# Texte du document
+===+

Aux reflets des vitraux la tombe réjouie,
Sous cette floraison toujours épanouie,
D’un air doux et charmant sourit à la douleur[1].


M. Henri de Régnier retrouve un écho des tercets de Gautier dans le Vitrail des Trophées ; la verrière a vu jadis les barons et les grandes dames s’incliner sous la main du prêtre avant de partir pour la chasse ou la croisade :


Aujourd’hui, les seigneurs auprès des châtelaines,
Avec le lévrier à leurs longues poulaines,
S’allongent aux carreaux de marbre blanc et noir ;

Ils gisent là sans voix, sans geste, et sans ouïe,
Et de leurs yeux de pierre ils regardent sans voir
La rose du vitrail toujours épanouie[2].

+===+

# Consigne
Répondez à ces questions sur le texte des vitraux ci-dessus :
1. Dans les trois premiers vers, à quoi sourit la tombe ?
2. Avant de partir pour quoi les barons et les grandes dames s'inclinaient-ils sous la main du prêtre ?
3. Dans le dernier extrait de vers, sur quels carreaux s'allongent les seigneurs ?

+===+

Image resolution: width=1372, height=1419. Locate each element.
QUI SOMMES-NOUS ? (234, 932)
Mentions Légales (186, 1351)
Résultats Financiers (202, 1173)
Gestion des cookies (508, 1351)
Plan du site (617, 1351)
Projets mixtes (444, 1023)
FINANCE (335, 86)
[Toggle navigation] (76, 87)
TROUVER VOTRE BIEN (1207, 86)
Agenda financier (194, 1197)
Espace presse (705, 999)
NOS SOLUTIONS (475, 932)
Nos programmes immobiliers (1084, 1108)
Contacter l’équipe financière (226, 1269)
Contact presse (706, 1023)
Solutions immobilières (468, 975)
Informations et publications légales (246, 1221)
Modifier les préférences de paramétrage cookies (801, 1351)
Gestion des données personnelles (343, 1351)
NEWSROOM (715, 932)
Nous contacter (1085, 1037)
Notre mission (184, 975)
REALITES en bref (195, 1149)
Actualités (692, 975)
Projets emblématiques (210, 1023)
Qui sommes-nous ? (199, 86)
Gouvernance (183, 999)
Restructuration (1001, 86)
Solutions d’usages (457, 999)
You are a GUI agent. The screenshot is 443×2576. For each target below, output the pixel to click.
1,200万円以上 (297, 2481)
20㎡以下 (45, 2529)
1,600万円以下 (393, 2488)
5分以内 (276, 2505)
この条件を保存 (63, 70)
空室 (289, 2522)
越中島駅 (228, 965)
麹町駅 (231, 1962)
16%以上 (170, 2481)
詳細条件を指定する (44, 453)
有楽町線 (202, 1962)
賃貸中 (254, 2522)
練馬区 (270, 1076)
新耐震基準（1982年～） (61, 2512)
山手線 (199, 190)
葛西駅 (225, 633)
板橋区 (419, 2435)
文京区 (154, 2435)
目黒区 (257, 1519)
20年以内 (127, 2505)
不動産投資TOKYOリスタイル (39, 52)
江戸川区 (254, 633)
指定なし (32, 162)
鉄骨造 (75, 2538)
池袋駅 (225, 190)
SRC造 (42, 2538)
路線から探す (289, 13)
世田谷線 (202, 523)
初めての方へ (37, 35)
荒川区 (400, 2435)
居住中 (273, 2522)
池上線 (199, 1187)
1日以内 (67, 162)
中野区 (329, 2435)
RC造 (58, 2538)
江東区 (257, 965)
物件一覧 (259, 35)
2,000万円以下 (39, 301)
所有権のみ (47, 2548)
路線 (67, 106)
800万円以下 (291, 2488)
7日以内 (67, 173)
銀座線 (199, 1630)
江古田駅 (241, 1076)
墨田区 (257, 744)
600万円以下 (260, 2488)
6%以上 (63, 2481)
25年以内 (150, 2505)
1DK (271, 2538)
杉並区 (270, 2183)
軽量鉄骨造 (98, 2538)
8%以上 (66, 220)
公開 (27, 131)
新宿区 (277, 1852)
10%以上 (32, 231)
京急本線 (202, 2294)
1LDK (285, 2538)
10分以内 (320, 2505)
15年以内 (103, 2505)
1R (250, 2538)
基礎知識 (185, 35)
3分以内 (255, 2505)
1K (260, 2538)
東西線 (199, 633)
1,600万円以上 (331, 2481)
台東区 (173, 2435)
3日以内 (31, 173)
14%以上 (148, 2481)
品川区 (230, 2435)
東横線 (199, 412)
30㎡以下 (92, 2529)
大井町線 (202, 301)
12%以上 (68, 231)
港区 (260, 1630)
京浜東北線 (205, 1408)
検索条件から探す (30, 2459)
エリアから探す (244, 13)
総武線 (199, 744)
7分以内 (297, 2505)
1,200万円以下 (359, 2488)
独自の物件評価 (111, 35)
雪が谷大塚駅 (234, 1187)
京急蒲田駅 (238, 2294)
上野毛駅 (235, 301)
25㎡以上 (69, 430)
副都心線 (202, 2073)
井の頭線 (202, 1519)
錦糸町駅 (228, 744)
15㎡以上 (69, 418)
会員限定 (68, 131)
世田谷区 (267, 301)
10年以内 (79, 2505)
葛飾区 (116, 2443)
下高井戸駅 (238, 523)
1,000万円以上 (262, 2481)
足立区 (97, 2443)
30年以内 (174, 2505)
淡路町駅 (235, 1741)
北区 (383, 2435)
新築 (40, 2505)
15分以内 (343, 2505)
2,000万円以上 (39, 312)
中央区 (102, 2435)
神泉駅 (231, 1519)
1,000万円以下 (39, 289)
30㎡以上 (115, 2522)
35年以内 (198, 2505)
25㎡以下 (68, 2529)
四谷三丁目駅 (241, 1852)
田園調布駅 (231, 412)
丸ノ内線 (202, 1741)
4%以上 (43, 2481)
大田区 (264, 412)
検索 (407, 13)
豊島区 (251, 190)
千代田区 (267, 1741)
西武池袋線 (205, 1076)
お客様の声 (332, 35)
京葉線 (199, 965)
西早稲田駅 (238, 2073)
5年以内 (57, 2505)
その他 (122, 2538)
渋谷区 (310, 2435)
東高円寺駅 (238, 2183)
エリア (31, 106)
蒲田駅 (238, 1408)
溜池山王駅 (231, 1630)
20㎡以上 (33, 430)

+===+

# Réponse
1. Elle sourit à la douleur, d'un air doux et charmant.
2. Ils partaient pour la chasse ou la croisade.
3. Ils s'allongent aux carreaux de marbre blanc et noir.